People’s health care needs had been assessed. However, care was not always planned or delivered to meet their identified needs consistently. This meant some people were at risk of receiving unsafe or inappropriate care that did not meet their needs. People were not always supported to eat and drink enough to meet their needs which meant they were at risk of malnutrition and hydration.

Records did not always document people’s current needs and wishes or how they had been involved in or consented to their plan of care. The provider could not be assured that the care plans accurately reflected the person’s wishes. Care was mainly based around completing tasks and did not take account of people’s preferences. People’s end of life wishes were not consistently recorded or acted upon. There were not enough meaningful activities for people, either as a group or to meet their individual needs.

Staff had not received appropriate training, supervision and appraisals to ensure people were safe and their health and welfare needs were met by competent staff. Staff told us they were unable to raise concerns with the registered manager or the provider without fear of recriminations.

Some people did not know how to make a complaint. Staff knew how to respond to complaints and understood the provider’s complaints procedure. However, relatives told us they had stopped complaining to the registered manager because their previous concerns had not been addressed.

Leadership within the service was weak and the management did not understand the principles of good quality assurance. The provider did not regularly assess and monitor the quality of service provided for people. Although the provider had systems in place to identify, assess and manage risks to people’s safety, health and well- being the registered manager had failed to operate these effectively.

We found a number of breaches of the Health and Social Care Act 2008 (Regulated Activities) Regulations 2010. You can see what action we have taken at the back of the full version of the report.

3 May 2013

During a routine inspection

People who use the services told us they were happy living in the home and were complimentary of the staff team. They told us they felt safe, cared for and listened to. Some people told us they would like to see more recreational and one to one support for their chosen activities. Comments included, 'Oh they treat me with respect and they are very caring', 'I am quite happy on my own, although I must admit I get lonely sometimes'.

We spoke with relatives of people who use the services. They told us they were happy with the services provided and were kept informed, were listened to and given opportunity to give their view of the services provided.

We found staff were knowledgeable of people's specific health and personal care needs and had received training to update their skill and knowledge. Staff told us they felt supported by the provider and management team.

We looked at people's care plans and supporting documents. We found people's care plans detailed their needs, and how to meet those needs.

12 November 2012

During a routine inspection

We spoke with six residents and three relatives visiting the home and reviewed seven care records. People told us they enjoyed living in the home and that the food was delicious.

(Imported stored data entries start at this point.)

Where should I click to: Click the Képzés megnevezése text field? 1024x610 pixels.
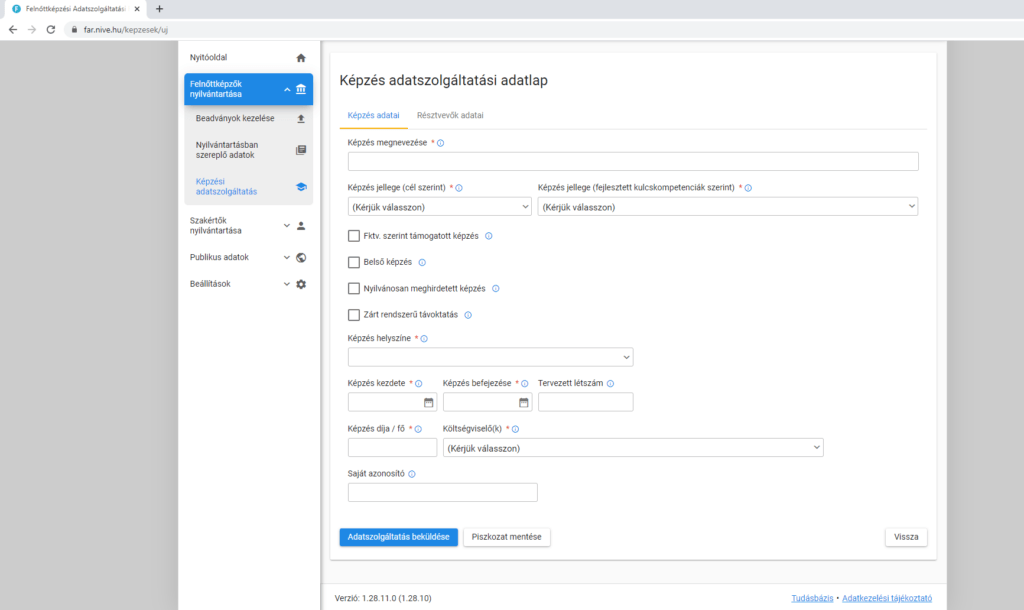632,162
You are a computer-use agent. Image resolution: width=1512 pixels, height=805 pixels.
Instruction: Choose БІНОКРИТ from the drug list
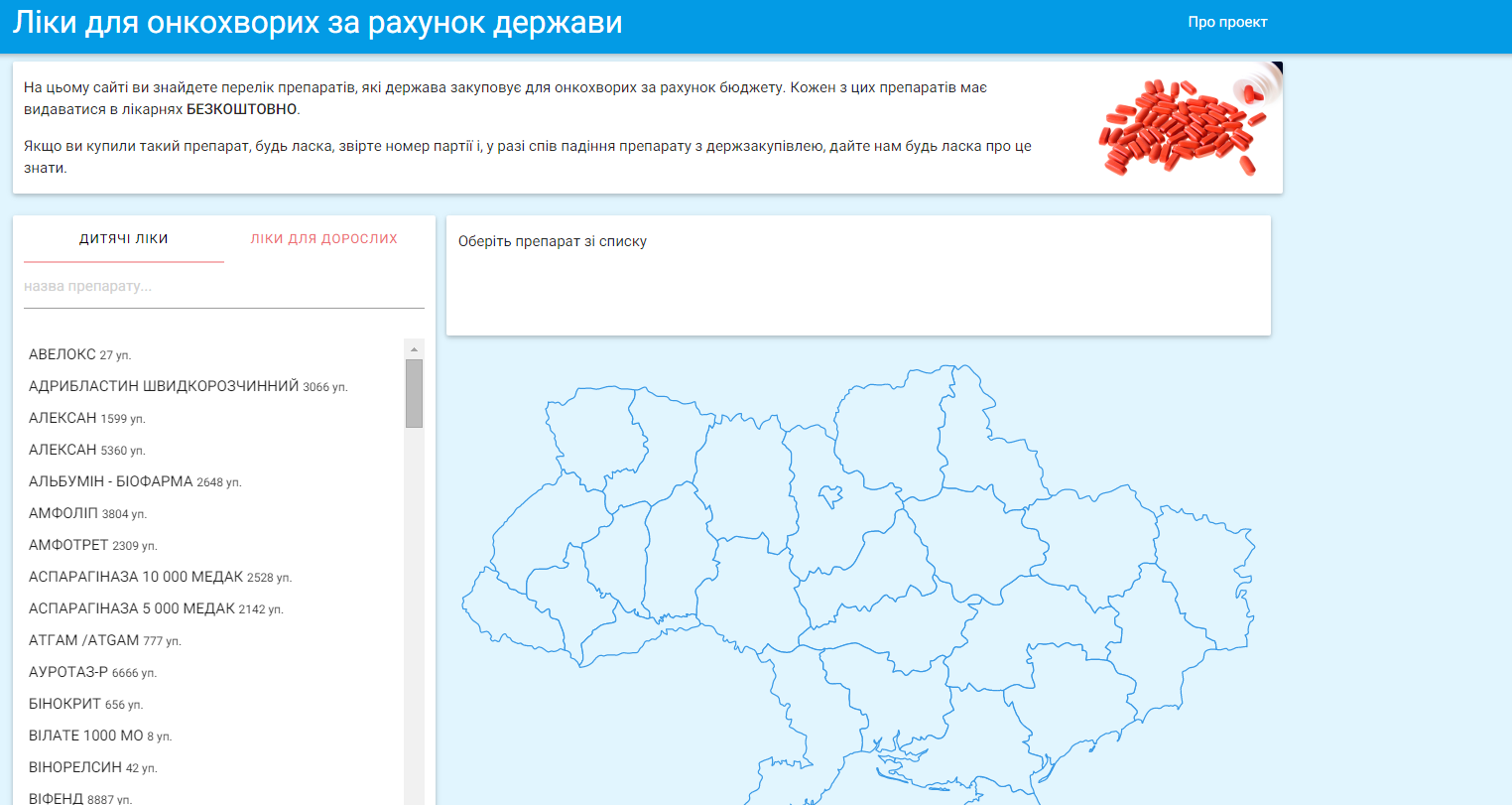85,704
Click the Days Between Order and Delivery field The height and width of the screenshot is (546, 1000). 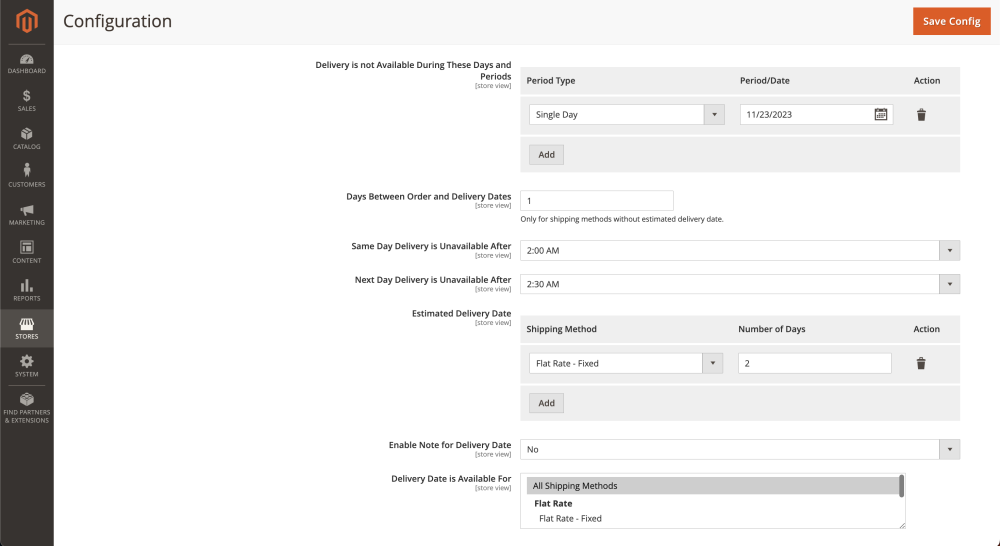pyautogui.click(x=597, y=200)
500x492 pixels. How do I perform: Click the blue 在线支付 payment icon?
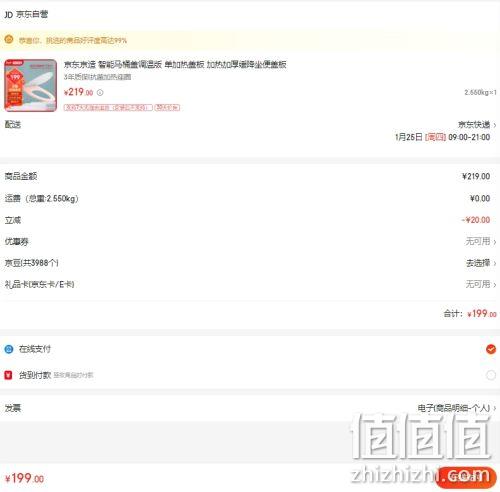[9, 349]
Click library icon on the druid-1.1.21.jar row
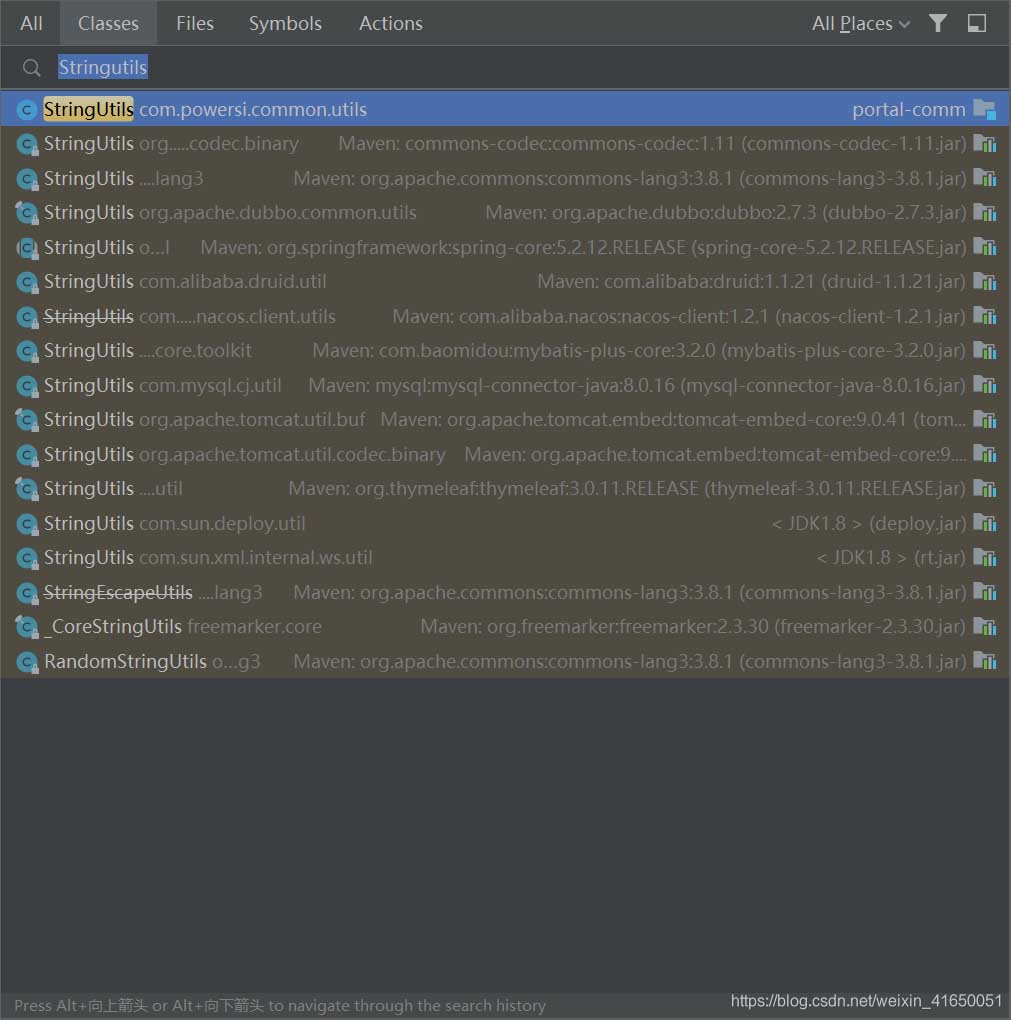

However, people's needs were not always adequately recorded and reviewed. As a result people were at risk of not receiving appropriate and safe care. Some records we reviewed were incomplete and did not give information of people's assessed care needs.

The home had effective systems in place for dealing with and responding to complaints, learning from incidents and making improvements. Some improvements had been made to the building and extensive redecoration work was due to commence throughout the home.